Pope Francis rolled into town Tuesday afternoon, with a schedule for the subsequent two days that involved multiple events in downtown DC, so Federal bureaucrats did what we do best: panic. The guidance from OPM was to treat the event like a major snowstorm, so we did, and, by and large, stayed home. I worked from home on Wednesday, only to see Metro announce an unusually high vacancy rate in their parking garages and ridership roughly 20% below that of the previous Wednesday.
Thursday I needed to be in the office, and the Pope’s schedule, while bringing him closer to my office than the day before - addressing Congress at 9:30 a.m. -, seemed to involve fewer events for fewer people than on Wednesday, so I took my chances with Metro. Ridership was again light, and attendance at the office was again down considerably, so the day passed reasonably uneventfully, for which I was grateful.
My office overlooks Pennsylvania Avenue, so I did take a half hour to watch out the window as a small crowd gathered on the sidewalks below, anticipating the Pope’s return from the Capitol. Sure enough, flanked by more than a dozen police motorcycles, police cars, and unmarked black Chevy Suburbans, the Fiat 500 drove up the street.
In general, I have mixed feelings about telework. For Pope Days (or snow days), telework is a great way of allowing people to get work done when the alternative is taking the day off, so having the ability to work at home is great. Regular telework, though, takes people out of the office and makes interacting with colleagues more difficult. Today I had a number of instances where I needed to talk to someone and had to figure out if that person was in the office or at home and, if the latter, if it made sense to email the question, find a home number, or just wait for a more convenient time in the office. On Wednesday, I managed to get some work done, primarily by scheduling a report draft to be delivered that morning so I could edit it and provide comments by the afternoon. It’s great to avoid the time-consuming and energy-sapping commute, but I’d be hard-pressed to argue that I was more productive overall.

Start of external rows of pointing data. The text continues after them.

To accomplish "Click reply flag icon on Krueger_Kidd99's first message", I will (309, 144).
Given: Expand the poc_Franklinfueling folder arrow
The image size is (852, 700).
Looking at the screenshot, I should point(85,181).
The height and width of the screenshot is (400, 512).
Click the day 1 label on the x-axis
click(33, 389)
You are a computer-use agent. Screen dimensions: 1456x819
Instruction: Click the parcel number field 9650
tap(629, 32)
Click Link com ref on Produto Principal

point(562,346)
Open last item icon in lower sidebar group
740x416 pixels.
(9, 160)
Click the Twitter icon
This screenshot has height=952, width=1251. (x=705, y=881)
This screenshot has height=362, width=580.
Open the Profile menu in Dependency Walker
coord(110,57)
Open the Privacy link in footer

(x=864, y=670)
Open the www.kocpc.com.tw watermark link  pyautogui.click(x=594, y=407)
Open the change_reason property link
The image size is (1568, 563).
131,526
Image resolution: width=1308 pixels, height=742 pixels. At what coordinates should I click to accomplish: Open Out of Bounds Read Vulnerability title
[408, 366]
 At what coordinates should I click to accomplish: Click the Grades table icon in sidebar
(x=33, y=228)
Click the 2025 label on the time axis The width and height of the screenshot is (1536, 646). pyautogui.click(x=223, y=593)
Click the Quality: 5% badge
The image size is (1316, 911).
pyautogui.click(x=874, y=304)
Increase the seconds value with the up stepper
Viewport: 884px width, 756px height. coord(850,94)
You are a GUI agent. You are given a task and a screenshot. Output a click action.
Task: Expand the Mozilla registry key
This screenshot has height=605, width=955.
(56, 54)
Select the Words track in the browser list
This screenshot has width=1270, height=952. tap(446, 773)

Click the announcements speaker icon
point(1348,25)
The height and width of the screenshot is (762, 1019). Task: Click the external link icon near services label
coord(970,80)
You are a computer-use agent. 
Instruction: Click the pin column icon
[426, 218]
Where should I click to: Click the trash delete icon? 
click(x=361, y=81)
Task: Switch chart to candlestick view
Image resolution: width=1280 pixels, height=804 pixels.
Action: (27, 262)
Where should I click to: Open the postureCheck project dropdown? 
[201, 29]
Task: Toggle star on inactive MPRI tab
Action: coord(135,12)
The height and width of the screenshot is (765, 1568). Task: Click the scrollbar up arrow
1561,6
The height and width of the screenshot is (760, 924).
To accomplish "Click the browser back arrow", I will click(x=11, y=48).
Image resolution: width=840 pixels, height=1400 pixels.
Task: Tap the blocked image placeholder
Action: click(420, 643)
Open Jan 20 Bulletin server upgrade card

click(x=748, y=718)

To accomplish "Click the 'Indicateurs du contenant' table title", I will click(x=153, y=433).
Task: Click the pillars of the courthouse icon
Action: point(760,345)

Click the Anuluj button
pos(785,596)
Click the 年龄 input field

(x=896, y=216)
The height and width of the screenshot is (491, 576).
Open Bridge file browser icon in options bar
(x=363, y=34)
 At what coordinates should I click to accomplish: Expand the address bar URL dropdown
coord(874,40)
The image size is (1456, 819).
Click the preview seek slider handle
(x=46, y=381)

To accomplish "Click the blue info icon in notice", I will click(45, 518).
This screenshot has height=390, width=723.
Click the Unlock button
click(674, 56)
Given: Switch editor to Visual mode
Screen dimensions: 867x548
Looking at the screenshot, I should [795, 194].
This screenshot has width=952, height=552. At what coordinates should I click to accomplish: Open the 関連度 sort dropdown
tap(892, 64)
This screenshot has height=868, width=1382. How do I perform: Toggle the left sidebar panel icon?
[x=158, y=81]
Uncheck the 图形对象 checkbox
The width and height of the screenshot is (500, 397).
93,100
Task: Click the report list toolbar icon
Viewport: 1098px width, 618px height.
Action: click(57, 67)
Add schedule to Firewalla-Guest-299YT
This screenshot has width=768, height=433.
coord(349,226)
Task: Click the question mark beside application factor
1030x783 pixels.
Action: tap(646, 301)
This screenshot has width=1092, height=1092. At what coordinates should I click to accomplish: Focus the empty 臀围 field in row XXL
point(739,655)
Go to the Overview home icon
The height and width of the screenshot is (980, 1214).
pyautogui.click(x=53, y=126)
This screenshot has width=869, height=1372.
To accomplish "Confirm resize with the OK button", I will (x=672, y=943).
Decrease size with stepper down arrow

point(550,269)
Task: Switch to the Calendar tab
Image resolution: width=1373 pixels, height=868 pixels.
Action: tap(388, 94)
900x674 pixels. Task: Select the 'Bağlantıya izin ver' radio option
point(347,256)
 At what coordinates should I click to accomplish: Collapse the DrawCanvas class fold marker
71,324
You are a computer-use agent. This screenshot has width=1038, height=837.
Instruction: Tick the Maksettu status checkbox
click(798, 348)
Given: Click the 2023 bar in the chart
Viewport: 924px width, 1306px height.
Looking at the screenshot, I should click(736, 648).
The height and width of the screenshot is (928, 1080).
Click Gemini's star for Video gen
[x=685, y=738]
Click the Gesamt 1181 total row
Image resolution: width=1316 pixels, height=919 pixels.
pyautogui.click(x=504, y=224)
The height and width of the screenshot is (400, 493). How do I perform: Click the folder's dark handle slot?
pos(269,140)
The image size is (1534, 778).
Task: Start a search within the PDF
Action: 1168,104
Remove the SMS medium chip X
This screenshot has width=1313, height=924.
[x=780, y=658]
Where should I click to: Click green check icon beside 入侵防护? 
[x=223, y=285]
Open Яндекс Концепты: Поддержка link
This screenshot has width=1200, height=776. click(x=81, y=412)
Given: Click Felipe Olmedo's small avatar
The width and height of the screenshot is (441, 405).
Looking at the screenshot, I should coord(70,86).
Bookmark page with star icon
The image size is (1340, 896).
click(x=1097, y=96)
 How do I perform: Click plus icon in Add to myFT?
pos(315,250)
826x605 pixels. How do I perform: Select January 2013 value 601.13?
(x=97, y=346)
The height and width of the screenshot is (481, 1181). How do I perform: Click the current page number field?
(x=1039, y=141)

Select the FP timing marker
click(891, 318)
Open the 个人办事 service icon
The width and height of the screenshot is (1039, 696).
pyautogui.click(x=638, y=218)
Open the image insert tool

Yet the government is making a big push to have workers telework more. For some jobs, particularly those that do not require much personal interaction, that makes sense. For many others, however, the costs can be quite high. The benefits accrue mainly to the employees. We’re told that telework can lower costs for the agency, but it’s hard to see where. The agency has to provide more equipment (network infrastructure, portable computers rather than less-expensive desktops). The goal seems to be to reduce the number of square feet the government leases, mainly by eliminating private offices, but for that to work nearly everyone in the agency needs to be working from home most of the time. (For example, I’m told that at the Government Services Administration headquarters they’ve eliminated offices and insisted everyone work in large rooms at a random desk, with a small locker available for personal items. Most employees telework three to five days a week, allowing the agency to reduce space by more than half. In contrast, someone at my agency working at home one day a week still keeps an office, and few work at home more than one day a week, so the agency hasn’t saved anything on office space, as far as I can tell.)
I also suspect that if I had to stare at my walls and not talk to anyone for days on end I would go raving mad. Perhaps I already have and just haven’t yet noticed it.